**Given request**: Write out every entry below as a numbered list, skipping any blank lines.

**Recorded data**:

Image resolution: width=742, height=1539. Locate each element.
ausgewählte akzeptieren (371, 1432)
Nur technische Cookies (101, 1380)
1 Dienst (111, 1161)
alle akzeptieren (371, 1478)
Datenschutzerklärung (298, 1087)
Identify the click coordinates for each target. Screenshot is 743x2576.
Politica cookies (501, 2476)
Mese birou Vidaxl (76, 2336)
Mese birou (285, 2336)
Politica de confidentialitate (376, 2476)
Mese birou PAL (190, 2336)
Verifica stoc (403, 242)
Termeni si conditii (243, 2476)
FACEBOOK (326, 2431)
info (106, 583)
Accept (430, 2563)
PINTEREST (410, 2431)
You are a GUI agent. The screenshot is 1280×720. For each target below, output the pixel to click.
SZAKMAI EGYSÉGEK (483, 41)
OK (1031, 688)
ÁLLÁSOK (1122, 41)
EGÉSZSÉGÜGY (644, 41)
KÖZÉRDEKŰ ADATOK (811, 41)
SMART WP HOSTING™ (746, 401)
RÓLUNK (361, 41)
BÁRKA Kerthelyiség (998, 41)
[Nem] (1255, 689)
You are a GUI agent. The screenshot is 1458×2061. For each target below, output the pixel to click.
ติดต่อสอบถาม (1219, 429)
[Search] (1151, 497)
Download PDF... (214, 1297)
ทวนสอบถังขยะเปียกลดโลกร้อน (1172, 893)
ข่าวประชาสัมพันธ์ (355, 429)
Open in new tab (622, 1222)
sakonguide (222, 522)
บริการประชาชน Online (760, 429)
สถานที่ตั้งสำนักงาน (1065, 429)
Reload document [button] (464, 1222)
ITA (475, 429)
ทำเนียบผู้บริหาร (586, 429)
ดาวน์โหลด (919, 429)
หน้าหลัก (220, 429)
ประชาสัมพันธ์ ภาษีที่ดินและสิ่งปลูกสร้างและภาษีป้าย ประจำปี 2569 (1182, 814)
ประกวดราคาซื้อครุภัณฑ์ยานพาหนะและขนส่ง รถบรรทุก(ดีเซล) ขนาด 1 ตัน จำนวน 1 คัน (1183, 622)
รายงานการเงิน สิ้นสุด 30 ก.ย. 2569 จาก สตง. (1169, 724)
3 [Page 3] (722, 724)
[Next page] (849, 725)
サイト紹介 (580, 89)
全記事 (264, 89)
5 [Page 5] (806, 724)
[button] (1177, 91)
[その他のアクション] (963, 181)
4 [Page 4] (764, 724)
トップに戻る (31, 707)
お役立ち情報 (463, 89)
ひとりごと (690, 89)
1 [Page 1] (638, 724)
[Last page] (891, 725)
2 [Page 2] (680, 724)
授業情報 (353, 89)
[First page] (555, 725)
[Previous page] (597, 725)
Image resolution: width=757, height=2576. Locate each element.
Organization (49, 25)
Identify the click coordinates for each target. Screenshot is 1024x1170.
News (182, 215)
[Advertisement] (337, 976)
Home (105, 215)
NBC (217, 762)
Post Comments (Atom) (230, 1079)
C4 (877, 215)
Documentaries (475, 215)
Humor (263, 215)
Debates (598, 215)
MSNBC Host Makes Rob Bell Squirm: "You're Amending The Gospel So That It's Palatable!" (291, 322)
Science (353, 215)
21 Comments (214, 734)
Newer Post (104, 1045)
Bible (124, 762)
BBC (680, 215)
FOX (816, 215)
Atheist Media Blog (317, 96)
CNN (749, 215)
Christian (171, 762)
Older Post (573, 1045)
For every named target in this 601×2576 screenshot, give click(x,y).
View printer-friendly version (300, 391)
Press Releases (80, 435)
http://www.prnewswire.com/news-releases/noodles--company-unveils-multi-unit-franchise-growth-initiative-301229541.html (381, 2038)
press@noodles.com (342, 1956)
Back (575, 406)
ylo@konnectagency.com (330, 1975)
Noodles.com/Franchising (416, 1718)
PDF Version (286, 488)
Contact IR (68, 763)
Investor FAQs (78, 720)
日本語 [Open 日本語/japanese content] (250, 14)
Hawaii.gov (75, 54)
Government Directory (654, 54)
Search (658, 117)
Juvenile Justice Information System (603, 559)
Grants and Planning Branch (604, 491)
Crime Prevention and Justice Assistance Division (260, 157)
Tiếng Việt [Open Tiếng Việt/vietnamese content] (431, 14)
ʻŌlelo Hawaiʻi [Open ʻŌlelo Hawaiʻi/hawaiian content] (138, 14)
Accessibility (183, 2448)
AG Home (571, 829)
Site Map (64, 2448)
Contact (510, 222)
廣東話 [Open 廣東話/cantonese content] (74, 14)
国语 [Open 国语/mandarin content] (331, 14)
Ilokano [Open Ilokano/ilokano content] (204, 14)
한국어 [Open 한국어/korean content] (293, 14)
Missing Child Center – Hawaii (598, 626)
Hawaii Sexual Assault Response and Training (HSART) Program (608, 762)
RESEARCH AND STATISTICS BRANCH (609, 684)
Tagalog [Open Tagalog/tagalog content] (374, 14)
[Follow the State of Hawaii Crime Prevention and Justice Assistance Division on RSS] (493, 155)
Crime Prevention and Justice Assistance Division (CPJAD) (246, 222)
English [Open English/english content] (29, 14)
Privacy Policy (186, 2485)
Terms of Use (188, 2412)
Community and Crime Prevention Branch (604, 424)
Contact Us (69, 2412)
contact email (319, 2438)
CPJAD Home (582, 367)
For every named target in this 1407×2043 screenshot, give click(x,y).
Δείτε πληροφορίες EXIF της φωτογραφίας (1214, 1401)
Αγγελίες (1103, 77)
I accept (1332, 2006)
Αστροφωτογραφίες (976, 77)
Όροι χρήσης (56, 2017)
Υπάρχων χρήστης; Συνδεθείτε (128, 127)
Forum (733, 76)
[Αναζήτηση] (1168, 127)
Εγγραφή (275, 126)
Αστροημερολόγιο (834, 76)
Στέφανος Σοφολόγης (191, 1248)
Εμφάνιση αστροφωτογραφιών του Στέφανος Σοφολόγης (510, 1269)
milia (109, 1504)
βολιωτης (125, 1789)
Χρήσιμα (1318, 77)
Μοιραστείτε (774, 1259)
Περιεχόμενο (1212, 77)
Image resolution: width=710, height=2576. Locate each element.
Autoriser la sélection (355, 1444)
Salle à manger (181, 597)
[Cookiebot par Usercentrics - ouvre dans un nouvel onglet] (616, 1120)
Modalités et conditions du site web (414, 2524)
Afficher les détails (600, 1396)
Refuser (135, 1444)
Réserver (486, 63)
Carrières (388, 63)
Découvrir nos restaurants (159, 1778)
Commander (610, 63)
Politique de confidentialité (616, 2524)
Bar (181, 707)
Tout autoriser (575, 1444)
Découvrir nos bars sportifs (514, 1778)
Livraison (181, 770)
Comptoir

**Result of the task**:
1. Image resolution: width=742, height=1539. Locate each element.
2. ausgewählte akzeptieren (371, 1432)
3. Nur technische Cookies (101, 1380)
4. 1 Dienst (111, 1161)
5. alle akzeptieren (371, 1478)
6. Datenschutzerklärung (298, 1087)
7. Identify the click coordinates for each target. Screenshot is 743x2576.
8. Politica cookies (501, 2476)
9. Mese birou Vidaxl (76, 2336)
10. Mese birou (285, 2336)
11. Politica de confidentialitate (376, 2476)
12. Mese birou PAL (190, 2336)
13. Verifica stoc (403, 242)
14. Termeni si conditii (243, 2476)
15. FACEBOOK (326, 2431)
16. info (106, 583)
17. Accept (430, 2563)
18. PINTEREST (410, 2431)
19. You are a GUI agent. The screenshot is 1280×720. For each target below, output the pixel to click.
20. SZAKMAI EGYSÉGEK (483, 41)
21. OK (1031, 688)
22. ÁLLÁSOK (1122, 41)
23. EGÉSZSÉGÜGY (644, 41)
24. KÖZÉRDEKŰ ADATOK (811, 41)
25. SMART WP HOSTING™ (746, 401)
26. RÓLUNK (361, 41)
27. BÁRKA Kerthelyiség (998, 41)
28. [Nem] (1255, 689)
29. You are a GUI agent. The screenshot is 1458×2061. For each target below, output the pixel to click.
30. ติดต่อสอบถาม (1219, 429)
31. [Search] (1151, 497)
32. Download PDF... (214, 1297)
33. ทวนสอบถังขยะเปียกลดโลกร้อน (1172, 893)
34. ข่าวประชาสัมพันธ์ (355, 429)
35. Open in new tab (622, 1222)
36. sakonguide (222, 522)
37. บริการประชาชน Online (760, 429)
38. สถานที่ตั้งสำนักงาน (1065, 429)
39. Reload document [button] (464, 1222)
40. ITA (475, 429)
41. ทำเนียบผู้บริหาร (586, 429)
42. ดาวน์โหลด (919, 429)
43. หน้าหลัก (220, 429)
44. ประชาสัมพันธ์ ภาษีที่ดินและสิ่งปลูกสร้างและภาษีป้าย ประจำปี 2569 (1182, 814)
45. ประกวดราคาซื้อครุภัณฑ์ยานพาหนะและขนส่ง รถบรรทุก(ดีเซล) ขนาด 1 ตัน จำนวน 1 คัน (1183, 622)
46. รายงานการเงิน สิ้นสุด 30 ก.ย. 2569 จาก สตง. (1169, 724)
47. 3 [Page 3] (722, 724)
48. [Next page] (849, 725)
49. サイト紹介 (580, 89)
50. 全記事 (264, 89)
51. 5 [Page 5] (806, 724)
52. [button] (1177, 91)
53. [その他のアクション] (963, 181)
54. 4 [Page 4] (764, 724)
55. トップに戻る (31, 707)
56. お役立ち情報 (463, 89)
57. ひとりごと (690, 89)
58. 1 [Page 1] (638, 724)
59. [Last page] (891, 725)
60. 2 [Page 2] (680, 724)
61. 授業情報 (353, 89)
62. [First page] (555, 725)
63. [Previous page] (597, 725)
64. Image resolution: width=757, height=2576. Locate each element.
65. Organization (49, 25)
66. Identify the click coordinates for each target. Screenshot is 1024x1170.
67. News (182, 215)
68. [Advertisement] (337, 976)
69. Home (105, 215)
70. NBC (217, 762)
71. Post Comments (Atom) (230, 1079)
72. C4 (877, 215)
73. Documentaries (475, 215)
74. Humor (263, 215)
75. Debates (598, 215)
76. MSNBC Host Makes Rob Bell Squirm: "You're Amending The Gospel So That It's Palatable!" (291, 322)
77. Science (353, 215)
78. 21 Comments (214, 734)
79. Newer Post (104, 1045)
80. Bible (124, 762)
81. BBC (680, 215)
82. FOX (816, 215)
83. Atheist Media Blog (317, 96)
84. CNN (749, 215)
85. Christian (171, 762)
86. Older Post (573, 1045)
87. For every named target in this 601×2576 screenshot, give click(x,y).
88. View printer-friendly version (300, 391)
89. Press Releases (80, 435)
90. http://www.prnewswire.com/news-releases/noodles--company-unveils-multi-unit-franchise-growth-initiative-301229541.html (381, 2038)
91. press@noodles.com (342, 1956)
92. Back (575, 406)
93. ylo@konnectagency.com (330, 1975)
94. Noodles.com/Franchising (416, 1718)
95. PDF Version (286, 488)
96. Contact IR (68, 763)
97. Investor FAQs (78, 720)
98. 日本語 [Open 日本語/japanese content] (250, 14)
99. Hawaii.gov (75, 54)
100. Government Directory (654, 54)
101. Search (658, 117)
102. Juvenile Justice Information System (603, 559)
103. Grants and Planning Branch (604, 491)
104. Crime Prevention and Justice Assistance Division (260, 157)
105. Tiếng Việt [Open Tiếng Việt/vietnamese content] (431, 14)
106. ʻŌlelo Hawaiʻi [Open ʻŌlelo Hawaiʻi/hawaiian content] (138, 14)
107. Accessibility (183, 2448)
108. AG Home (571, 829)
109. Site Map (64, 2448)
110. Contact (510, 222)
111. 廣東話 [Open 廣東話/cantonese content] (74, 14)
112. 国语 [Open 国语/mandarin content] (331, 14)
113. Ilokano [Open Ilokano/ilokano content] (204, 14)
114. 한국어 [Open 한국어/korean content] (293, 14)
115. Missing Child Center – Hawaii (598, 626)
116. Hawaii Sexual Assault Response and Training (HSART) Program (608, 762)
117. RESEARCH AND STATISTICS BRANCH (609, 684)
118. Tagalog [Open Tagalog/tagalog content] (374, 14)
119. [Follow the State of Hawaii Crime Prevention and Justice Assistance Division on RSS] (493, 155)
120. Crime Prevention and Justice Assistance Division (CPJAD) (246, 222)
121. English [Open English/english content] (29, 14)
122. Privacy Policy (186, 2485)
123. Terms of Use (188, 2412)
124. Community and Crime Prevention Branch (604, 424)
125. Contact Us (69, 2412)
126. contact email (319, 2438)
127. CPJAD Home (582, 367)
128. For every named target in this 1407×2043 screenshot, give click(x,y).
129. Δείτε πληροφορίες EXIF της φωτογραφίας (1214, 1401)
130. Αγγελίες (1103, 77)
131. I accept (1332, 2006)
132. Αστροφωτογραφίες (976, 77)
133. Όροι χρήσης (56, 2017)
134. Υπάρχων χρήστης; Συνδεθείτε (128, 127)
135. Forum (733, 76)
136. [Αναζήτηση] (1168, 127)
137. Εγγραφή (275, 126)
138. Αστροημερολόγιο (834, 76)
139. Στέφανος Σοφολόγης (191, 1248)
140. Εμφάνιση αστροφωτογραφιών του Στέφανος Σοφολόγης (510, 1269)
141. milia (109, 1504)
142. βολιωτης (125, 1789)
143. Χρήσιμα (1318, 77)
144. Μοιραστείτε (774, 1259)
145. Περιεχόμενο (1212, 77)
146. Image resolution: width=710, height=2576. Locate each element.
147. Autoriser la sélection (355, 1444)
148. Salle à manger (181, 597)
149. [Cookiebot par Usercentrics - ouvre dans un nouvel onglet] (616, 1120)
150. Modalités et conditions du site web (414, 2524)
151. Afficher les détails (600, 1396)
152. Refuser (135, 1444)
153. Réserver (486, 63)
154. Carrières (388, 63)
155. Découvrir nos restaurants (159, 1778)
156. Commander (610, 63)
157. Politique de confidentialité (616, 2524)
158. Bar (181, 707)
159. Tout autoriser (575, 1444)
160. Découvrir nos bars sportifs (514, 1778)
161. Livraison (181, 770)
162. Comptoir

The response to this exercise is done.